An overview of clustering in analytics
Just as the name suggests, clustering aims at creating clusters of the subject matter at hand, based on the various properties it possesses. This can be pretty useful when it comes to classifying elements in the future, into one of these clusters or in terms of establishing patterns in the data. It gives us a better idea as to what information our data might want to relay to us.
Consider a case where a product based organization needs to better understand its customers so that it can market the products to them better, an ideal scenario where the company needs to look at customer data and identify patterns within it. And by clustering the consumers into different sets based on their properties, the company will have a much clearer picture in terms of what products to market to what customers and how.
There are many ways of clustering data and based on those ways, a lot of methods have been defined. Since the ways in which clustering is performed can impact results, different methods are applicable to different situations and maybe more suitable to a given scenario than the rest.
Conceptually, clusters are created in three different ways :
Flat or partitioning clustering : Datasets are directly divided into various clusters, example : K-means clustering.
Hierarchical clustering : Involves creating one cluster and then dividing that cluster into two similar clusters and so on. Another way is by creating n clusters for n data points and then by computing similarities between them, creating bigger clusters by combining those clusters.
As with every technique in data science, data has to be pre-processed and cleaned before any techniques can be applied to it. After that, selecting relevant features is really important as those will form the basis of our clustering.

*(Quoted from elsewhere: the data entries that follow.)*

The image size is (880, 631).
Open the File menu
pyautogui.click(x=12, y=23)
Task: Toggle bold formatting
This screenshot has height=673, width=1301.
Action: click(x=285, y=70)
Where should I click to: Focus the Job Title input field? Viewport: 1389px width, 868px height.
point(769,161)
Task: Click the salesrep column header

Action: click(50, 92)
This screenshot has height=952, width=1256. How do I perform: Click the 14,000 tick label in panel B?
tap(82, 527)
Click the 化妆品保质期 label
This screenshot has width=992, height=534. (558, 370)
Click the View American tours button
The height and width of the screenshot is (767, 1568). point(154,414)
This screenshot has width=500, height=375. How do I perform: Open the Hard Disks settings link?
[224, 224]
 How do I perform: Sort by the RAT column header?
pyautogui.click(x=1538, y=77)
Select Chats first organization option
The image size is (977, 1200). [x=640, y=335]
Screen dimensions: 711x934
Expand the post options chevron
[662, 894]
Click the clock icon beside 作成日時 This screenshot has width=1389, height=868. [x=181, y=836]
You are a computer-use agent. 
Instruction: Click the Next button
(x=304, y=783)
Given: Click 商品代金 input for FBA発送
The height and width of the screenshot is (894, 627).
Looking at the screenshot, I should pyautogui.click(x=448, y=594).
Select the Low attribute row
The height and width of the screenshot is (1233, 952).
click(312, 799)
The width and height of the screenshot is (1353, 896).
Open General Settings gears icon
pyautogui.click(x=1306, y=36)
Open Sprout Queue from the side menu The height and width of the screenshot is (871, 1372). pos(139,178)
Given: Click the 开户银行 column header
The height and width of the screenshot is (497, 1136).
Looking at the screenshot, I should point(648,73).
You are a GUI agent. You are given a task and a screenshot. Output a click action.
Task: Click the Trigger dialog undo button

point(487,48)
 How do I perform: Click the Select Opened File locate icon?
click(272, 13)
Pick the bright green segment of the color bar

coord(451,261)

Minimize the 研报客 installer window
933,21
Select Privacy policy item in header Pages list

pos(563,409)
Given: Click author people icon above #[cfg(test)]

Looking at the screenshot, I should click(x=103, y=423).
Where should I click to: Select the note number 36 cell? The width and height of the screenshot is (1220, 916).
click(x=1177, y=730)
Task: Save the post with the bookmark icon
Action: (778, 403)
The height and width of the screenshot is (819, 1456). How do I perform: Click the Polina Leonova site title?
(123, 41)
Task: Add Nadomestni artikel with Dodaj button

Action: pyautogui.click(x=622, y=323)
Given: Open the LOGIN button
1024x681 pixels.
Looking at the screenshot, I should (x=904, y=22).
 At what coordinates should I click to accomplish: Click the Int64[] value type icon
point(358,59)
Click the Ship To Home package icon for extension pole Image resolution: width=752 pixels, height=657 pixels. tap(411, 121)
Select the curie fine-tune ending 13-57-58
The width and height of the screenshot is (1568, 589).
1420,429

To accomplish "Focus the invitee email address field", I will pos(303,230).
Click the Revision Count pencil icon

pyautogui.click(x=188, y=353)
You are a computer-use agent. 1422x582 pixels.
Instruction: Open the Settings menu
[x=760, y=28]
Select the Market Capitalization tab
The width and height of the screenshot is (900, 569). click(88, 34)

An important choice to make before starting the process of clustering is to decide how many clusters should be made. There are various ways to find that out but a more popular and reliable method is the elbow method. This method involves running the clustering algorithm in a loop with different number of clusters at every iteration and then plotting the sum of squared errors for each of those iterations.
And as per the elbow method, if the plot looks like an arm, the number of clusters used at the elbow of the arm, in other words, the point on the plot after which the sum of squared errors tend to increase, are the ideal number of clusters that should be made.
Finally, after the clusters have been made, we can analyze the properties belonging to each of them and draw conclusions based on those.